Dal 2014 al 2016 la coop avrebbe usato in modo irregolare 311 lavoratori, attuando anche una frode fiscale. Per svolgere quest’attività, l’impresa avrebbe contabilizzato falsi costi tramite fatture per operazioni inesistenti emessa da altre cooperative di Padova, La Spezia, Bari e Pordenone. Queste ultime sarebbero state create proprio per attuare questa frode e avrebbero emesso fatture false per 5,4 milioni di euro. Grazie a questo meccanismo, la coop di Pordenone ha potuto caricare la sua contabilità con costi mai sostenuti e produrre quindi finti crediti Iva, che poi usava per compensare versamenti fiscali e contributivi.

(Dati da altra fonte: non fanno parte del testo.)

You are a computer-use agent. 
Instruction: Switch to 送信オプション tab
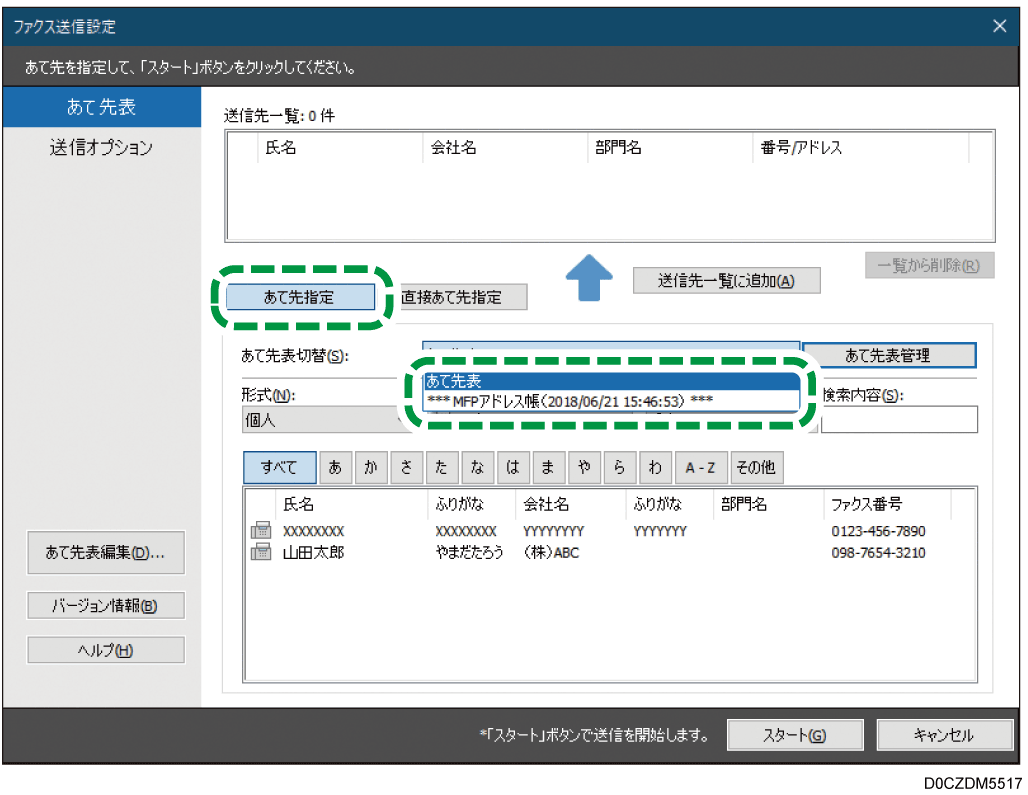(101, 148)
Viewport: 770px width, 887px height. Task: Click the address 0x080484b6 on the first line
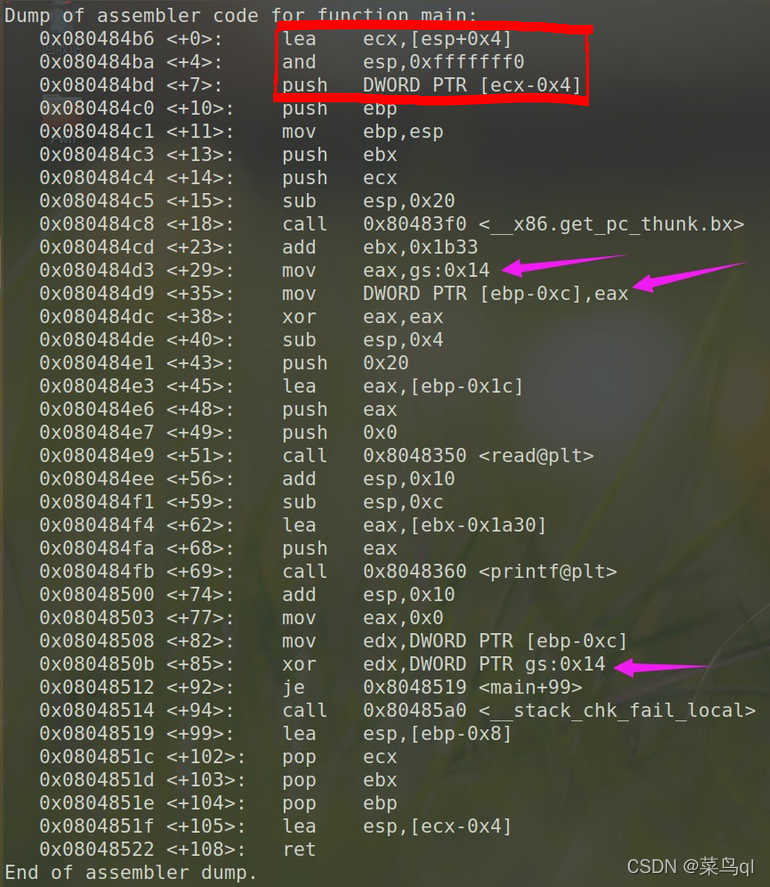(x=97, y=39)
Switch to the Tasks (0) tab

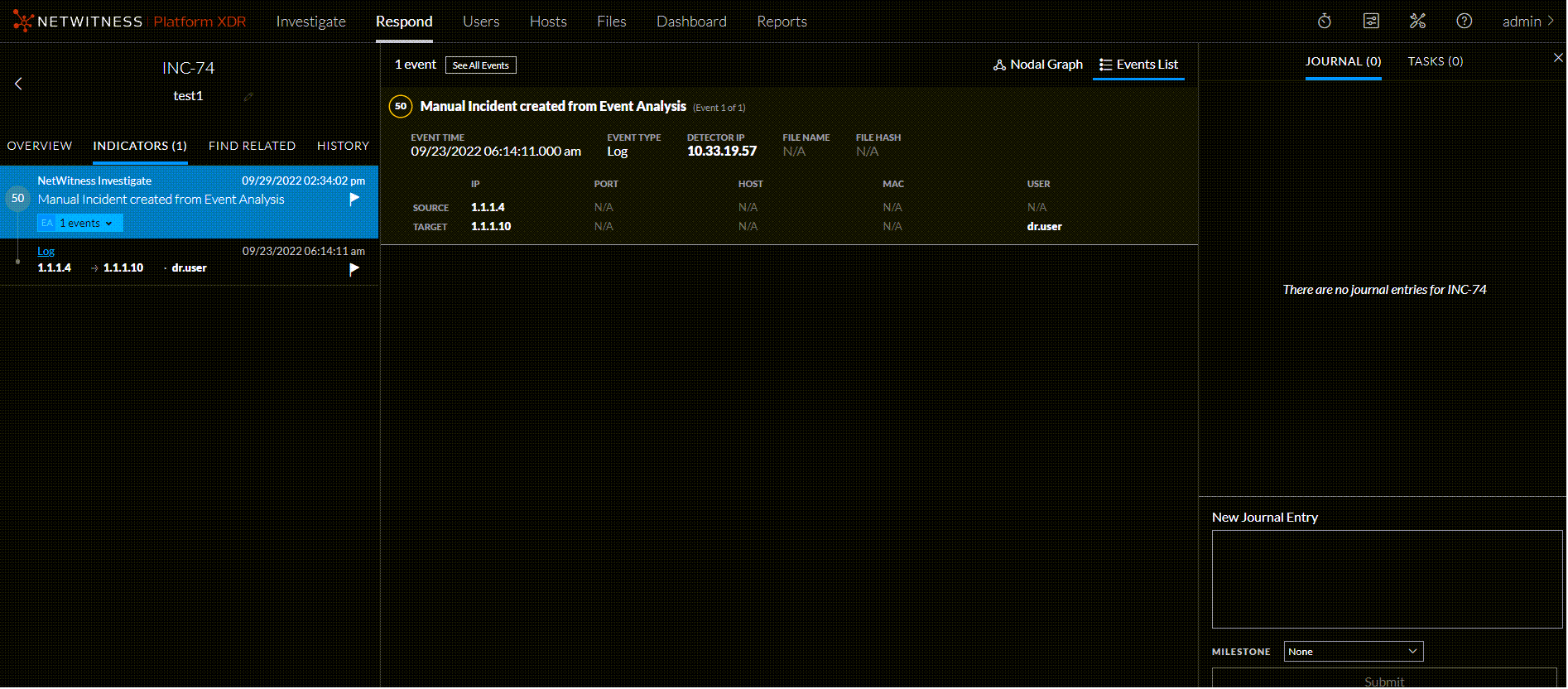click(1435, 61)

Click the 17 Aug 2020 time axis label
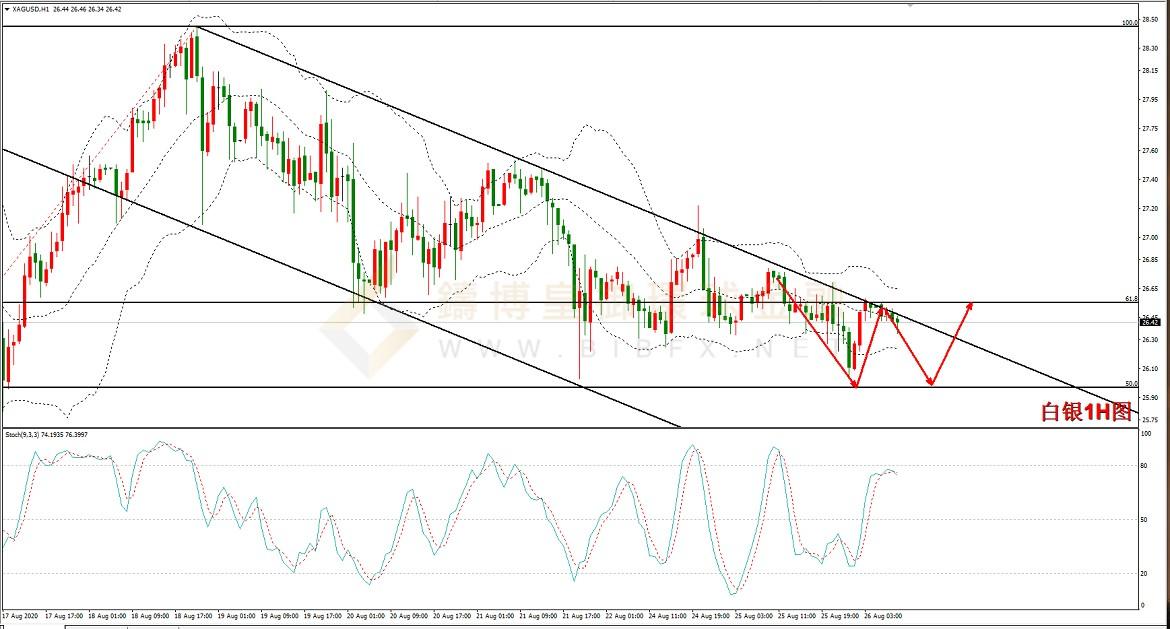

Sono stati gli stessi lavoratori della coop a denunciare, tramite proteste, lo sfruttamento e la scarsa sicurezza. Infatti, l’impresa non rispettava le regole e i compensi del contratto nazionale e pagava una parte dei compensi sotto forma di trasferte mai compiute. Al termine di questo filo d’indagine, i magistrati hanno attuato un sequestro preventivo per quattro milioni e cinquantamila euro. Ora il Gip ha emesso il provvedimento dell’interdizione da attività professionali e imprenditoriali verso l’amministratore di diritto e di fatto della cooperativa.